Etudier le modèle vivant est un exercice complet qui m’a permis de travailler l’observation, le mouvement, l’anatomie, le problème de la lumière. La discipline du nu m’est devenue indispensable pour comprendre le corps humain jusqu’à ce que je trouve ma propre écriture du corps et que je la matérialise par le modelage.
Le thème de mon travail n’est pas vraiment nouveau, mais il est éternel puisqu’il embrasse l’humain. Modeler la terre s’est imposé à moi comme une plongée dans l’origine de l’humanité. Qu’est devenu cet homme premier dans la contemporanéité du monde ?
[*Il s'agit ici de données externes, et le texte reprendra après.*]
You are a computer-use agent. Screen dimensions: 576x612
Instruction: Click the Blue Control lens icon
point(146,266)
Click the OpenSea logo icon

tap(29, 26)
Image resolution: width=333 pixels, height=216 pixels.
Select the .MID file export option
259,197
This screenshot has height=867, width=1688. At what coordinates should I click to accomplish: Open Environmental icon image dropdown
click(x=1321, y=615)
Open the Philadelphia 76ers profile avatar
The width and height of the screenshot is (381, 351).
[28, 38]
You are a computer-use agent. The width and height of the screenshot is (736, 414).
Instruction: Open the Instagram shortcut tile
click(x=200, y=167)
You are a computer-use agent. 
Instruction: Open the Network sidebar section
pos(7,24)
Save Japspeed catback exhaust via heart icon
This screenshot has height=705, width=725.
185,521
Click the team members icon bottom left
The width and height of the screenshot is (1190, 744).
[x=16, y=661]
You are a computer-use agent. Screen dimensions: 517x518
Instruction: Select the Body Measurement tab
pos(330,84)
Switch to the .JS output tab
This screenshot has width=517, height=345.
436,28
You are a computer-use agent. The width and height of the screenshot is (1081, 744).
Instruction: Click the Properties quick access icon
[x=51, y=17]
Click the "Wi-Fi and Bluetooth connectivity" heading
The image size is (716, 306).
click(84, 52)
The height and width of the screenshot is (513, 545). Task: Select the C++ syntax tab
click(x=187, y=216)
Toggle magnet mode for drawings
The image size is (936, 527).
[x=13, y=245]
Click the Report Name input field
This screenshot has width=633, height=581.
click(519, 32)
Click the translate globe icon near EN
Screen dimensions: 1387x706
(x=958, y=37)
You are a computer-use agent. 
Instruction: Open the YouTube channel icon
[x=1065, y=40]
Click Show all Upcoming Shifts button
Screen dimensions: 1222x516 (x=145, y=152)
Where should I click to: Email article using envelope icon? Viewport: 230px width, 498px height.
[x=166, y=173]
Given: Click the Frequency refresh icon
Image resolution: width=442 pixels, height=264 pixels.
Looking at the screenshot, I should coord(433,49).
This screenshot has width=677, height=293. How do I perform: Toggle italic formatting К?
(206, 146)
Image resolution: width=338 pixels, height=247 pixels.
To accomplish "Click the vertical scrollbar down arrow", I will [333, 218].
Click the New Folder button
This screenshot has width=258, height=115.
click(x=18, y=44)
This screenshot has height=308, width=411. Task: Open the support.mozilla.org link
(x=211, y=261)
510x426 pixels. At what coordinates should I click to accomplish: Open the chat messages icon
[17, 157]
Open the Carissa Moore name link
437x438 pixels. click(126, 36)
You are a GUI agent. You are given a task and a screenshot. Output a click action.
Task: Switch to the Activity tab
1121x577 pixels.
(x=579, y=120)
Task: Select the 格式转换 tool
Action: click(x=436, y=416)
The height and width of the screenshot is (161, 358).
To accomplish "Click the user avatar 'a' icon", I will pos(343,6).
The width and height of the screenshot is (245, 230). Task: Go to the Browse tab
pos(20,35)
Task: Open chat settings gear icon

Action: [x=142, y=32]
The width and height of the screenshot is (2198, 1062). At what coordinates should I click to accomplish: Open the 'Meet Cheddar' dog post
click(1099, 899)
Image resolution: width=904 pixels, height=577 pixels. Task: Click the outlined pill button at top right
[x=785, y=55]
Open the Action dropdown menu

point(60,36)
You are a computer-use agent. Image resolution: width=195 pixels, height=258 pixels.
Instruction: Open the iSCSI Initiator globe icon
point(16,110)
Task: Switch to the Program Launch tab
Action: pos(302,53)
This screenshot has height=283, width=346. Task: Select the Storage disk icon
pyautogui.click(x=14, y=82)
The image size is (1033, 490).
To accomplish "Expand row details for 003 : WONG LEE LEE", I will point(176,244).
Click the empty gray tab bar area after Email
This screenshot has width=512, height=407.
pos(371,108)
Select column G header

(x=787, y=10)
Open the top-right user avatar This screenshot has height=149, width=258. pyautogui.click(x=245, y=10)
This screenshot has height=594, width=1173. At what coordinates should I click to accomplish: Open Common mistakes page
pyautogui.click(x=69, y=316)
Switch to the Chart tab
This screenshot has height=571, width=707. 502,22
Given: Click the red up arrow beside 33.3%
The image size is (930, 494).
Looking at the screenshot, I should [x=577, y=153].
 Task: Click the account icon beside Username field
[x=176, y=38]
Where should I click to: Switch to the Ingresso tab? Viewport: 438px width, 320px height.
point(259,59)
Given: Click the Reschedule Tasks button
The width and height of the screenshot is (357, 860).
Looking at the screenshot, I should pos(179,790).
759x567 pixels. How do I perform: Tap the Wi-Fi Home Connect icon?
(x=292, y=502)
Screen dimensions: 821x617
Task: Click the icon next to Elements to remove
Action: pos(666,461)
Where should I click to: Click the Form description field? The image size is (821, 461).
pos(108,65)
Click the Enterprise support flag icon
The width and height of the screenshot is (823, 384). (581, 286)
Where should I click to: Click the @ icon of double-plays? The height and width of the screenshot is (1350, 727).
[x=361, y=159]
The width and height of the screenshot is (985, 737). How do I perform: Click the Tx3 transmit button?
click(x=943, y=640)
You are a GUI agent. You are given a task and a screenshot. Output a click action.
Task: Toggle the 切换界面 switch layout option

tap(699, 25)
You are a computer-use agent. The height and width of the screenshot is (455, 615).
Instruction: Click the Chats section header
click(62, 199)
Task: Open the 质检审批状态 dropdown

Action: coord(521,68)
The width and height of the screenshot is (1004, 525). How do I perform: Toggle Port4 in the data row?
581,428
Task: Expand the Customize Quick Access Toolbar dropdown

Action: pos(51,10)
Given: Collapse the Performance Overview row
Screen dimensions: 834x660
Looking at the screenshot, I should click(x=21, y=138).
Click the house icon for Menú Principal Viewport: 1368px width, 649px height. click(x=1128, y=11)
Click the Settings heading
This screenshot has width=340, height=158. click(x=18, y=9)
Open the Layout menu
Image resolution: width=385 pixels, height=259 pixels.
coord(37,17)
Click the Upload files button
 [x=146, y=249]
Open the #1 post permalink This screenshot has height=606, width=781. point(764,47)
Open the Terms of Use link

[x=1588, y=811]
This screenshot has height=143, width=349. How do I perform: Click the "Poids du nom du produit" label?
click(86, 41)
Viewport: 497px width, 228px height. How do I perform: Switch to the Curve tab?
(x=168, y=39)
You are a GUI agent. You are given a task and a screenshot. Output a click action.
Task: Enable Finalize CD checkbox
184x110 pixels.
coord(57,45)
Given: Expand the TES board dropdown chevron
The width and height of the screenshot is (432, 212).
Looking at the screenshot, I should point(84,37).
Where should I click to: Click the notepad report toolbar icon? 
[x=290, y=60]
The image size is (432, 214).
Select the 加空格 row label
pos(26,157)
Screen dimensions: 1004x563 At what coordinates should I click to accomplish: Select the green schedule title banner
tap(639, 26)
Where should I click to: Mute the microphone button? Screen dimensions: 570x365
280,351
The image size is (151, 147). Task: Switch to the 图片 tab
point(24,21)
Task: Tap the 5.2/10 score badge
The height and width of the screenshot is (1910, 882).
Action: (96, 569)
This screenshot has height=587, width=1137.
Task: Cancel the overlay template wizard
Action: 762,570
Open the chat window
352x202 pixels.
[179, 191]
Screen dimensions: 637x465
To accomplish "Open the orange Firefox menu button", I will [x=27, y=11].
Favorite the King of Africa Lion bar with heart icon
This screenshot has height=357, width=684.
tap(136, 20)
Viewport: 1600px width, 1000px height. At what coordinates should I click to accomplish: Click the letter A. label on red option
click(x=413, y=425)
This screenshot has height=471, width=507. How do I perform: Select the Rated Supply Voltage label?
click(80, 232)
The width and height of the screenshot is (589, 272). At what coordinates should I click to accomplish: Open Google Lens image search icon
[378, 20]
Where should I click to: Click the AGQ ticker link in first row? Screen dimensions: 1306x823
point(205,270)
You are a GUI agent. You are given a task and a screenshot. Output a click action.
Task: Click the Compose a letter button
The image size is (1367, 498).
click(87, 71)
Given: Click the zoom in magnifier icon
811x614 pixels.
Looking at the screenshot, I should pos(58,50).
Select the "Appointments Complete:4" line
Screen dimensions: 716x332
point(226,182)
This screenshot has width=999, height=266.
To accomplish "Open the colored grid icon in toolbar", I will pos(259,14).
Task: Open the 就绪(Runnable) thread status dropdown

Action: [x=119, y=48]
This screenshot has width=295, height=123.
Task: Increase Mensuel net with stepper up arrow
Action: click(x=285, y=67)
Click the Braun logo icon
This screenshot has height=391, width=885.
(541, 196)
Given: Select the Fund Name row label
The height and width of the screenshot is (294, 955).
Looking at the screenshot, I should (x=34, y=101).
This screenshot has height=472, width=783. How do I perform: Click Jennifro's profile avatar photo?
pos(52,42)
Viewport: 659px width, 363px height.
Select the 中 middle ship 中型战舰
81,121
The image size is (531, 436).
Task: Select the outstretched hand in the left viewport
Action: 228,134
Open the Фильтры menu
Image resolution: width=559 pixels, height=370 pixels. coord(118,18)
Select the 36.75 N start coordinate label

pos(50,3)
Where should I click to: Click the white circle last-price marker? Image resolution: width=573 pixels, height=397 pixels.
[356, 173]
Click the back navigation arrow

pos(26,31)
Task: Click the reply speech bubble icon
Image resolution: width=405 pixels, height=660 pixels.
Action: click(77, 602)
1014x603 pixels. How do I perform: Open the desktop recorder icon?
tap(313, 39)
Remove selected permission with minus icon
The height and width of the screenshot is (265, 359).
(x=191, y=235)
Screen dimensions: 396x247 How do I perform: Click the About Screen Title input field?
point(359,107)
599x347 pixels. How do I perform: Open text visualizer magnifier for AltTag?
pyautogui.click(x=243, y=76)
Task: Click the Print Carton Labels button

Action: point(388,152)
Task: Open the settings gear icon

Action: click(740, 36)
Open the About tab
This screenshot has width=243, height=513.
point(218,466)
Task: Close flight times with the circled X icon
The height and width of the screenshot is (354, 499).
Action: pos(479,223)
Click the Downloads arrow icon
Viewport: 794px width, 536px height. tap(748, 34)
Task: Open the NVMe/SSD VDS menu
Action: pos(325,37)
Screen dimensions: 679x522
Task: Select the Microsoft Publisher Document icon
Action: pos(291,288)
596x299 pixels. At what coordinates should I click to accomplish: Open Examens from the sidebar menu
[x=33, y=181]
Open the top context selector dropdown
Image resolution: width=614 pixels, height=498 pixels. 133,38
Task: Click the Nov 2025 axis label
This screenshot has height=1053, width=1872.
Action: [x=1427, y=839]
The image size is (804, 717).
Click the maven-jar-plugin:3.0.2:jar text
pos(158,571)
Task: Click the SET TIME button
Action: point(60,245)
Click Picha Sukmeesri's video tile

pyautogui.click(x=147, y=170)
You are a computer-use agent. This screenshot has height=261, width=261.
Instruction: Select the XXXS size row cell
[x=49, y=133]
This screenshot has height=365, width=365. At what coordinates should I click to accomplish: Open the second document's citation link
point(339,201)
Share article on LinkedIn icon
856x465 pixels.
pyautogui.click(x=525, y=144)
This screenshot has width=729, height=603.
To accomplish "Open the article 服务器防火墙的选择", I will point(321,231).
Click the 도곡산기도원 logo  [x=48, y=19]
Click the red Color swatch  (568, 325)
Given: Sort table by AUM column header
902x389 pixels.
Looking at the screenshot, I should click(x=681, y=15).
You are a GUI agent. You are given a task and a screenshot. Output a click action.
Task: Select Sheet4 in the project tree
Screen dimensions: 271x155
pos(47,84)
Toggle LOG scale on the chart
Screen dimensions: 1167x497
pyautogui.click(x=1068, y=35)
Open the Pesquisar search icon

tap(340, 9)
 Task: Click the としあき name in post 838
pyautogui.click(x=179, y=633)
L’humain est un mystère Je tourne autour de lui, de ses contours, de ses frontières. Je modèle la terre pour m’engloutir et renaître. Je n’ai aucun désir de résoudre ce mystère.
La matière première que j’utilise est l’argile. Il est assimilé aux principes générateurs de la nature. Da,ns sa conception même, l’art de la céramique est symbole d’harmonie car il fait appel aux quatre éléments fondamentaux, la terre, l’eau, l’air et le feu. La terre fournit l’élément de base, d’origine minérale : l’argile. L’eau est le médium qui confère à l’argile sa malléabilité. L’air favorise l’élimination de l’eau par la lente opération du séchage. Le feu va opérer une transmutation spectaculaire du matériau d’origine en lui conférant de nouvelles propriétés : la dureté, la résistance à l’eau.
La terre cuite reste une matière fragile. Elle traduit bien la fragilité de l’être humain. N’importe quel être humain vivant est un signe d’une profondeur vertigineuse. Nous sommes tous des êtres mystérieux.